Projection /// Les escadrons de la mort au Brésil /// en présence de Roger Beeckmans, le réalisateur

Nous connaissons bien Roger Beeckmans, qui a été d’octobre 1956 à janvier 1994 cadreur, directeur photo, journaliste d’images et réalisateur à la RTBF. Depuis 1994 jusqu’aujourd’hui, il est réalisateur indépendant d’une série importante de documentaires. En 1988, il a tourné le 2ème numéro de la série Le chemin des écoliers, reportages avec des enfants en grande difficulté : misère, violence, guerres, manque d’écoles, racisme et sexisme.

Il a rencontré à Recife un jeune homme, Demetrius, éducateur de rue.

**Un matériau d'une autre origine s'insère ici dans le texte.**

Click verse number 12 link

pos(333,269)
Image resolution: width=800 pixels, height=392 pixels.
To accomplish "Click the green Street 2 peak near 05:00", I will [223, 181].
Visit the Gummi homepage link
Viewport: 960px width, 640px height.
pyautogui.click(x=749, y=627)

Il a assisté à une conférence de Monseigneur Helder Camara, la voix des pauvres dans le « Nordeste », la région la plus pauvre et la plus aride du Brésil, une grande partie de cette région rendue stérile (le sertaon) après la culture intensive de la canne à sucre. Les paysans ont quitté ces terres vers les villes côtières avec l’espoir d’y trouver du travail, une vie meilleure, mais ont trouvé une pauvreté plus grande encore et ont vécu, plutôt survécu, dans des bidonvilles (les favellas). Demetrius a tout abandonné pour partager la vie de ces enfants. Il a été victime des violences policières et sa vie a plus d’une fois été mise en danger quand il tentait de dénoncer injustices et violences policières.

Quand le film a été projeté à la RTBF, des Tournaisiens ont voulu l’aider et le soutenir (il venait d’ouvrir une petite maison pour accueillir les enfants vivant dans la rue, mendiants et accros à la drogue (la colle) et l’alcool. En 2000, Demetrius, venant d’échapper à deux tentatives d’assassinat a demandé à Roger de tourner un deuxième film : Des vies sans importance, à la fois pour se protéger et pour dénoncer les crimes commis par des « escadrons de la mort » vis-à-vis de ces enfants. Roger n’a pas hésité un seul moment et est parti sans tarder. Il raconte ceci dans le prologue du 2ème film avec des images de la fin du premier où Demetrius, parti une nuit à la recherche d’un enfant, le retrouve, ivre, dormant sur des cartons dans une rue de Recife.